- **Task**: Reproduce every line from the one containing "Where should I" down through the end of the records, adding -3 to each coordinate in the answers. Omit the pictures.
--- Available records ---
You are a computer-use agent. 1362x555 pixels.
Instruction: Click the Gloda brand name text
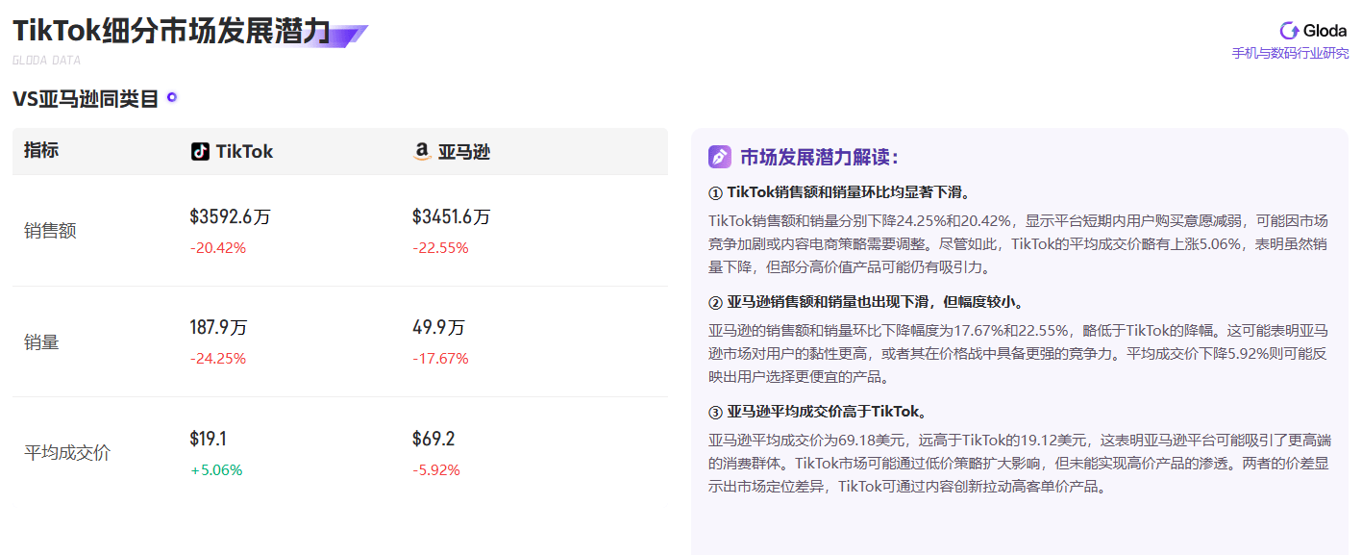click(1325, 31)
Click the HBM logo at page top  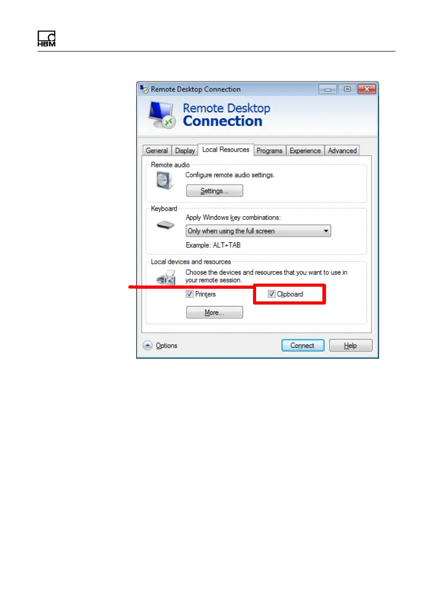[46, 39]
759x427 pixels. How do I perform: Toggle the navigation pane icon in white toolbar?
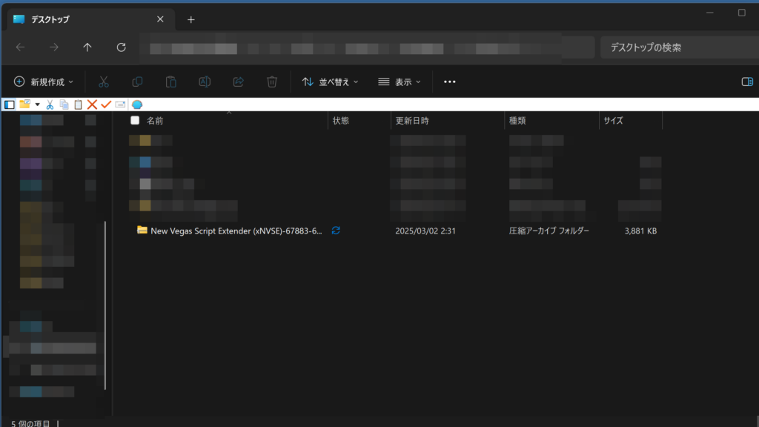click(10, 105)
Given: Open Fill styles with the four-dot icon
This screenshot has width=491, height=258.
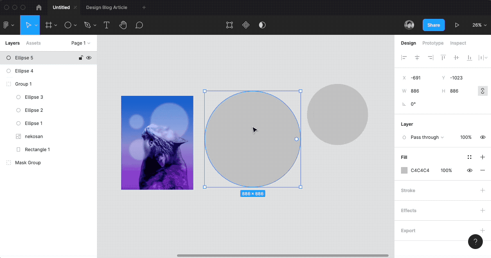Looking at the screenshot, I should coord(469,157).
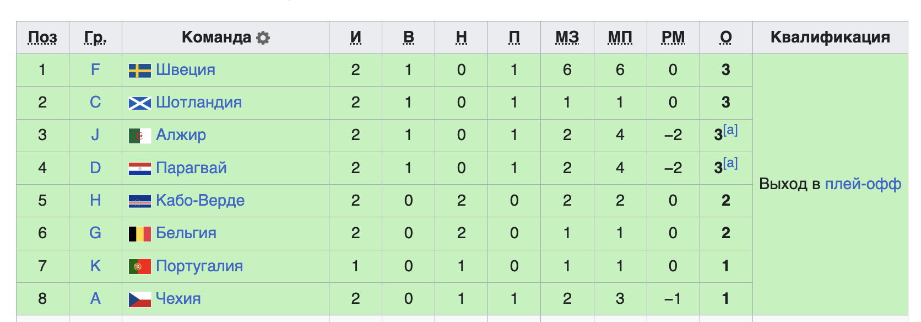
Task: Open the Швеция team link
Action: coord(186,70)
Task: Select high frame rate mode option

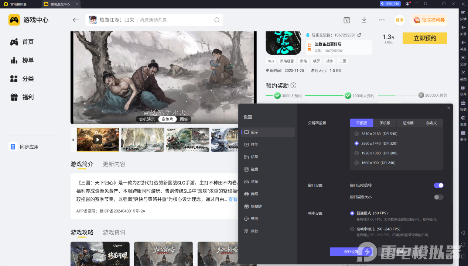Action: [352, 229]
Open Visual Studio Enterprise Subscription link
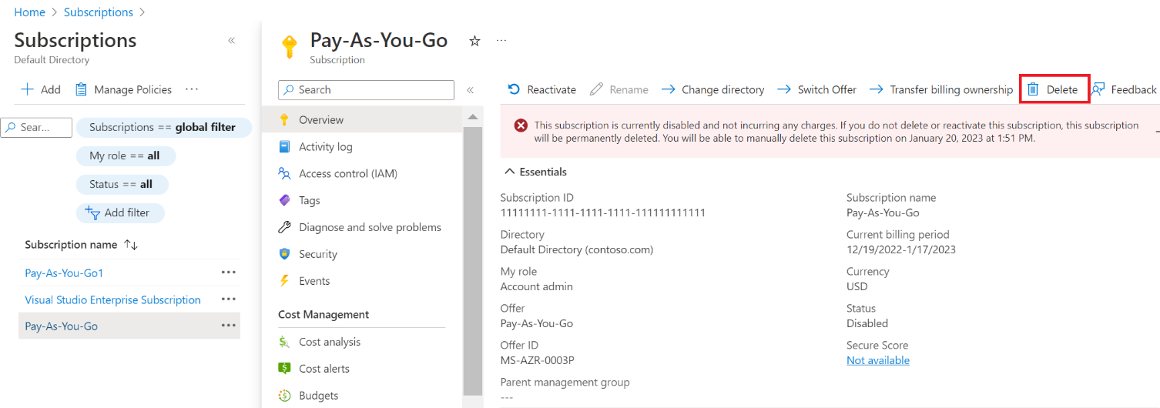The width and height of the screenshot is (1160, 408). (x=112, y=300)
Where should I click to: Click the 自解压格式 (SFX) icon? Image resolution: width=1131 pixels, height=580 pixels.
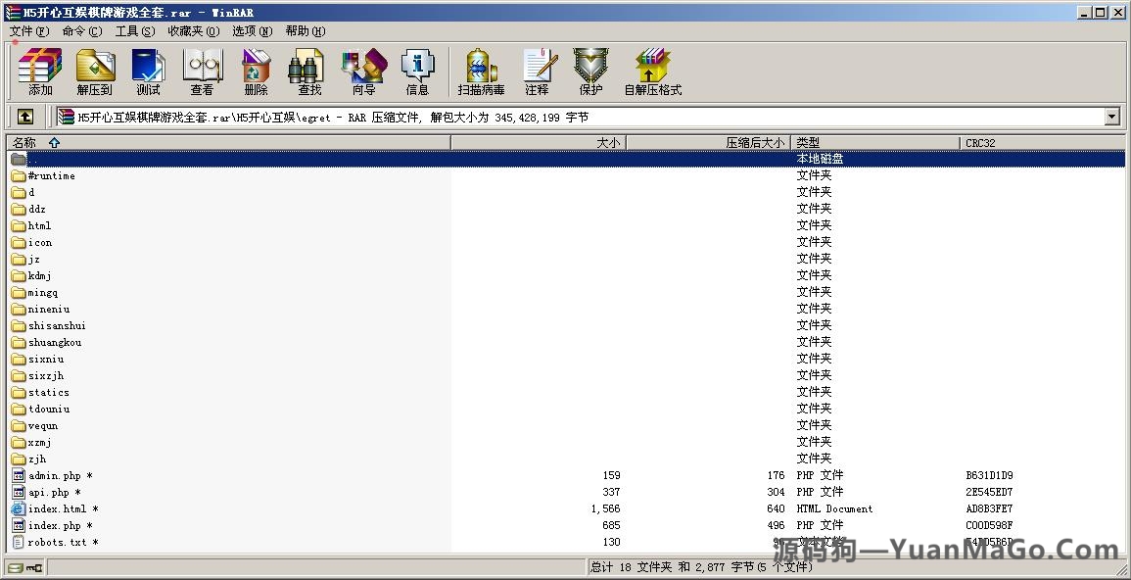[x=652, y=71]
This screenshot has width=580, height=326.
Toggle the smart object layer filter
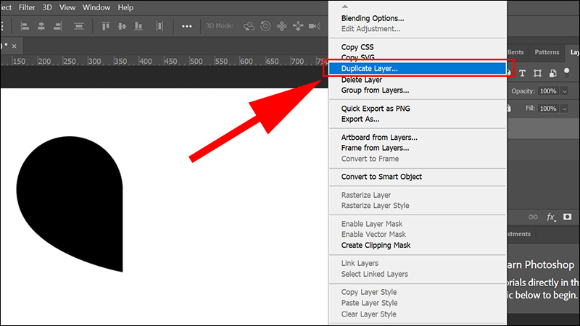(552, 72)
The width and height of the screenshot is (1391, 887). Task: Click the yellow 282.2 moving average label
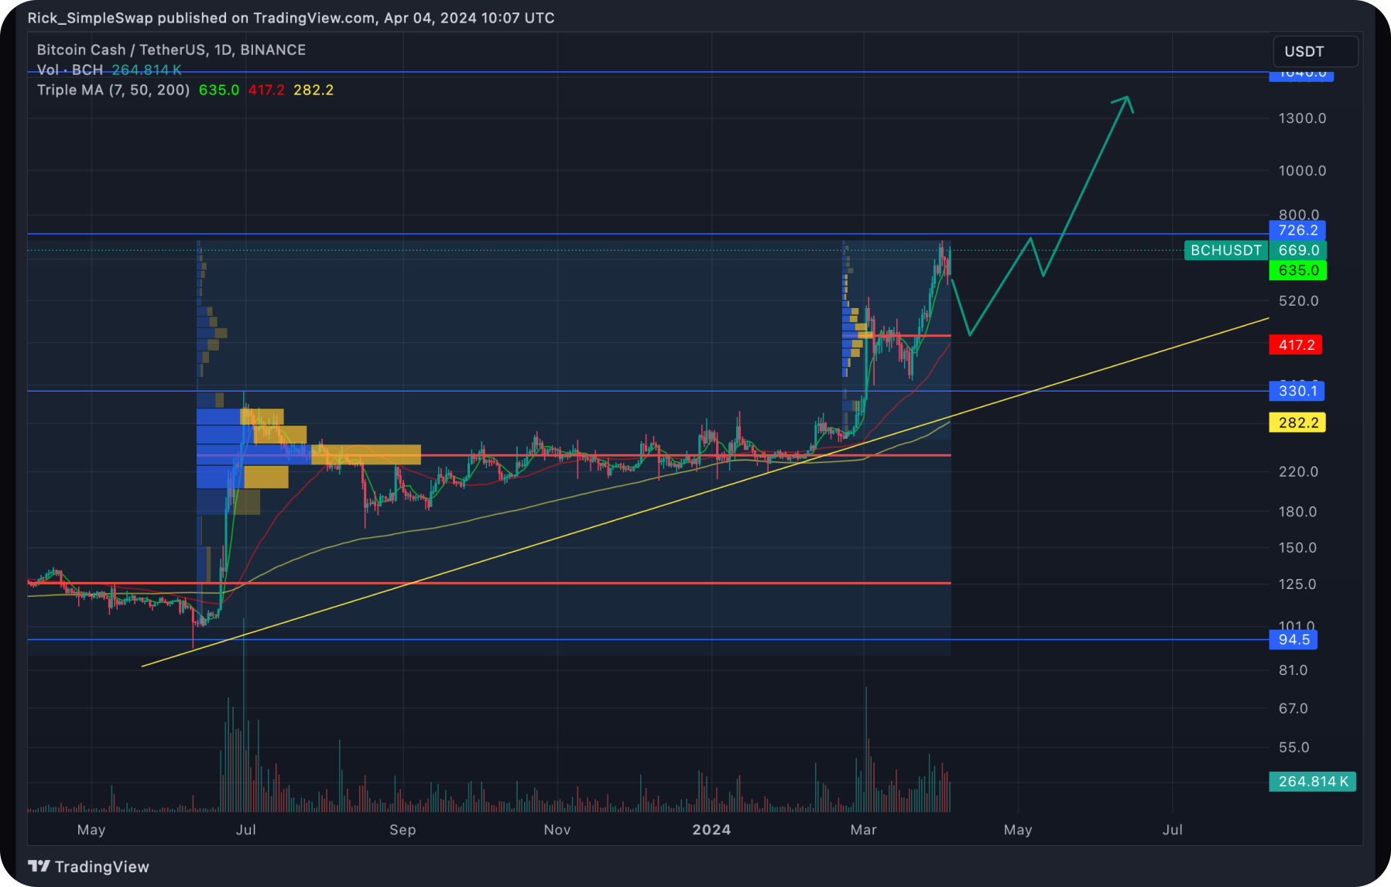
---
- **Exercise answer**:
Where should I click to: Click the 自解压格式 (SFX) icon? Image resolution: width=1131 pixels, height=580 pixels.
[x=649, y=68]
This screenshot has width=580, height=326.
Toggle the smart object layer filter
(549, 69)
The width and height of the screenshot is (1391, 887). Task: Click the yellow 282.2 moving average label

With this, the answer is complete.